MANILA - The Philippine economy could grow by 6.5 percent in 2022 and is also likely to go back to its pre-pandemic level in the fourth quarter, Japanese financial services group Nomura said Friday.
The forecast is lower than the consensus of 6.8 percent and the government's 7 to 9 percent target range.
“Our forecast is 6.5 percent, but that is on the back of low base this year. The Philippines has been in and out of lockdowns. Our forecast implies the Philippines will only get back to pre-COVID levels by the fourth quarter of next year. That’s the last (ASEAN) country to get back to pre-COVID levels," Nomura Chief ASEAN Economist Euben Paracuelles said.
Weaker election spending and slower vaccination rate compared to its peers could also have an impact on the Philippines' economic recovery, he said.
The group also noted the still-elevated unemployment rate in the country which was at 7.4 percent in October.
"Therefore, I think scarring effects are relatively high in the Philippines," he said.
The economy expanded 7.1 percent in the third quarter despite the imposition of heightened mobility restrictions during the period.

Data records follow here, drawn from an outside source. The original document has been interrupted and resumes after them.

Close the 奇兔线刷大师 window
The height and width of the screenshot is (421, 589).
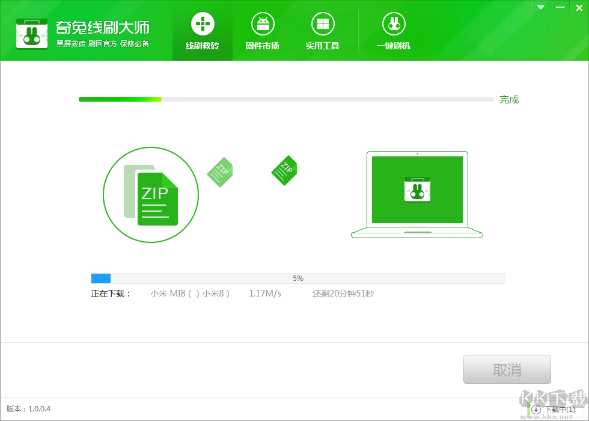click(578, 7)

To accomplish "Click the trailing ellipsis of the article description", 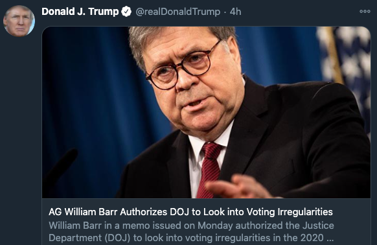I will click(330, 239).

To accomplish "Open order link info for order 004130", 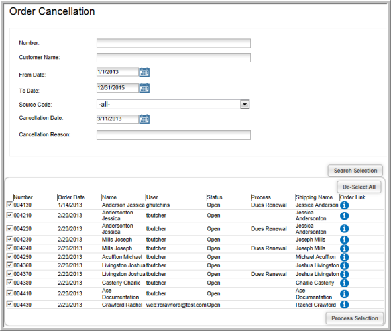I will tap(344, 205).
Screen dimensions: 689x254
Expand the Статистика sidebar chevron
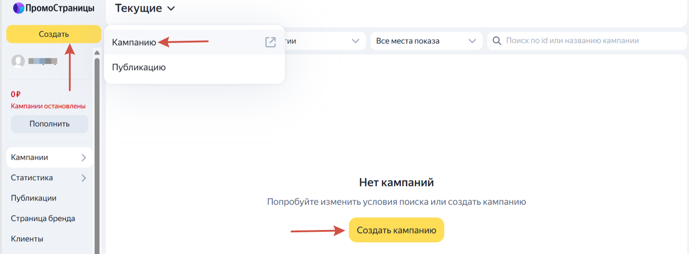click(x=84, y=178)
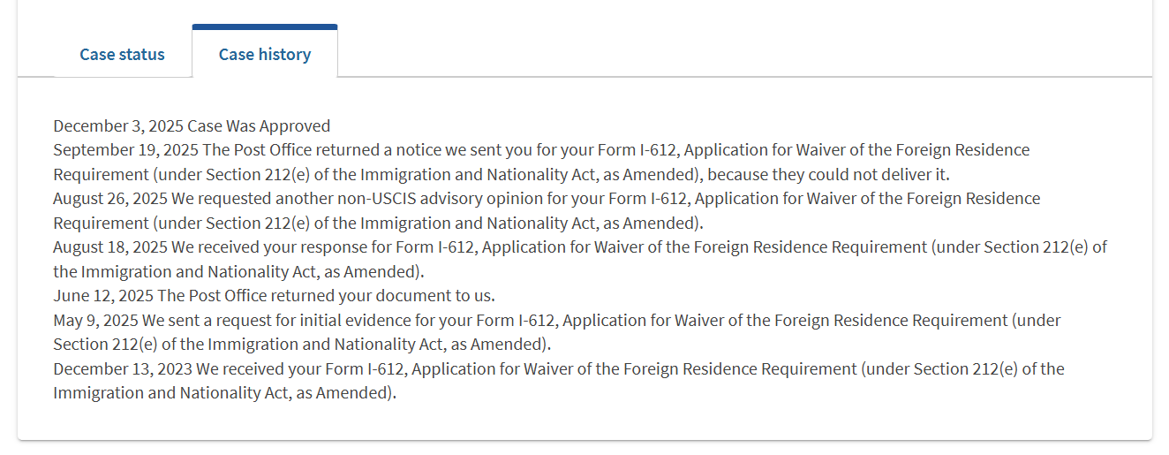Click the "request for initial evidence" phrase
Image resolution: width=1169 pixels, height=455 pixels.
305,320
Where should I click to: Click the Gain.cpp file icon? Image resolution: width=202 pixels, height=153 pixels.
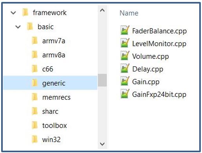(125, 81)
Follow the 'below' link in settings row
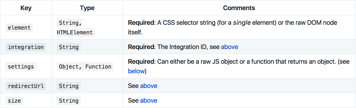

Meanwhile, election uncertainties could keep foreign investors away, said Nomura’s APAC Equity Strategist Chetan Seth.
“Philippines is very small market, relatively illiquid than you have some uncertainty due to elections. That could keep some foreign investors away," he said.
But Nomura said the easing global supply chain challenges could help keep inflation in Asia in check. This means the Bangko Sentral ng Pilipinas could also keep interest rates in the Philippines unchanged at a record low of 2 percent for the duration of 2022 in support of the economic recovery.
The BSP earlier signaled it would keep the country's benchmark borrowing rate, used by banks to price loans, at 2 percent for the rest of 2021.